**What to produce**
Write every row again, swapping in "Display size" for each occurrence of "Screen dimensions" and changing nothing else. Omit the pictures.
>>>>>
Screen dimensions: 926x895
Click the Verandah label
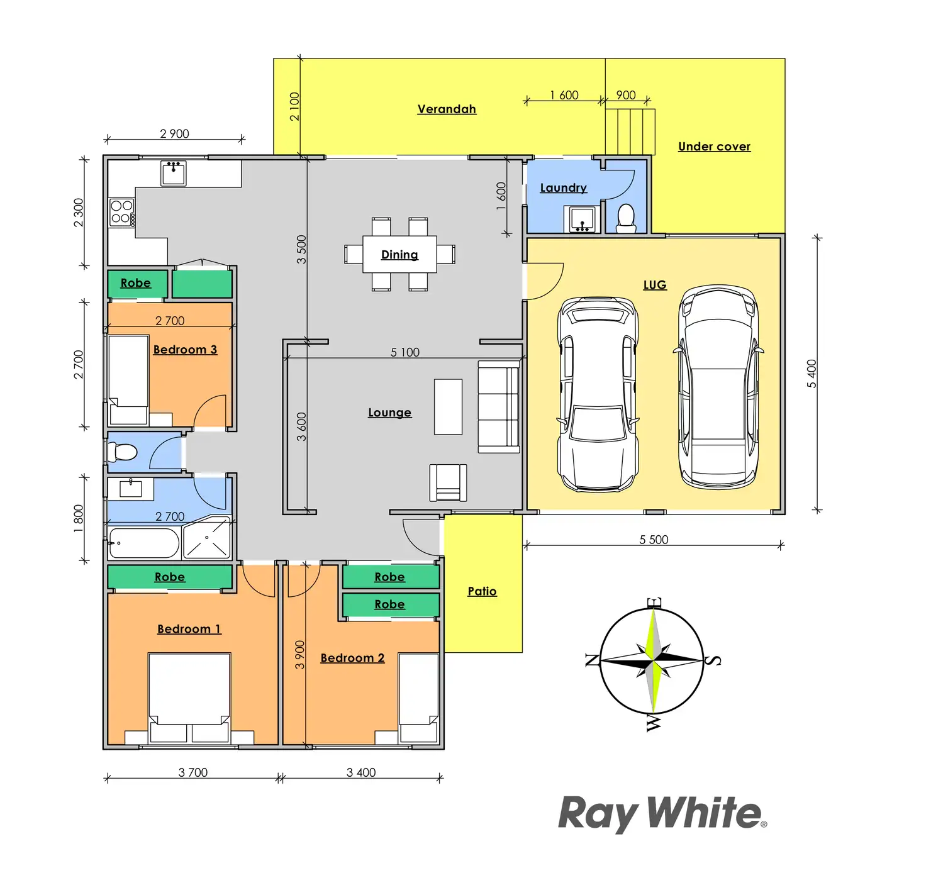pos(447,109)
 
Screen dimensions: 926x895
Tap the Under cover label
pos(714,147)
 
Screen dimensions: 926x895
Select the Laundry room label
pos(563,188)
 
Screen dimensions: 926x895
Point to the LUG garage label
pos(654,285)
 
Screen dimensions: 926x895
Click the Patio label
pos(482,591)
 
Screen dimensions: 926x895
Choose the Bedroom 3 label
pos(185,350)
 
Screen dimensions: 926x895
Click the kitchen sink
pos(173,172)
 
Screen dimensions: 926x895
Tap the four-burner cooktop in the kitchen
pos(121,212)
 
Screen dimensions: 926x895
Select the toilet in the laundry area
pos(626,218)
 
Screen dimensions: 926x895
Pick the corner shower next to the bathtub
pos(207,539)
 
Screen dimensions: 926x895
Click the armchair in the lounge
pos(448,482)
<<<<<
**Answer**
Display size: 926x895
Click the Verandah label
pos(447,109)
 
Display size: 926x895
Tap the Under cover label
pos(714,147)
 
Display size: 926x895
Select the Laundry room label
pos(563,188)
 
Display size: 926x895
Point to the LUG garage label
pos(654,285)
 
Display size: 926x895
Click the Patio label
pos(482,591)
 
Display size: 926x895
Choose the Bedroom 3 label
pos(185,350)
 
Display size: 926x895
Click the kitchen sink
pos(173,172)
 
Display size: 926x895
Tap the four-burner cooktop in the kitchen
pos(121,212)
 
Display size: 926x895
Select the toilet in the laundry area
pos(626,218)
 
Display size: 926x895
Pick the corner shower next to the bathtub
pos(207,539)
 
Display size: 926x895
Click the armchair in the lounge
pos(448,482)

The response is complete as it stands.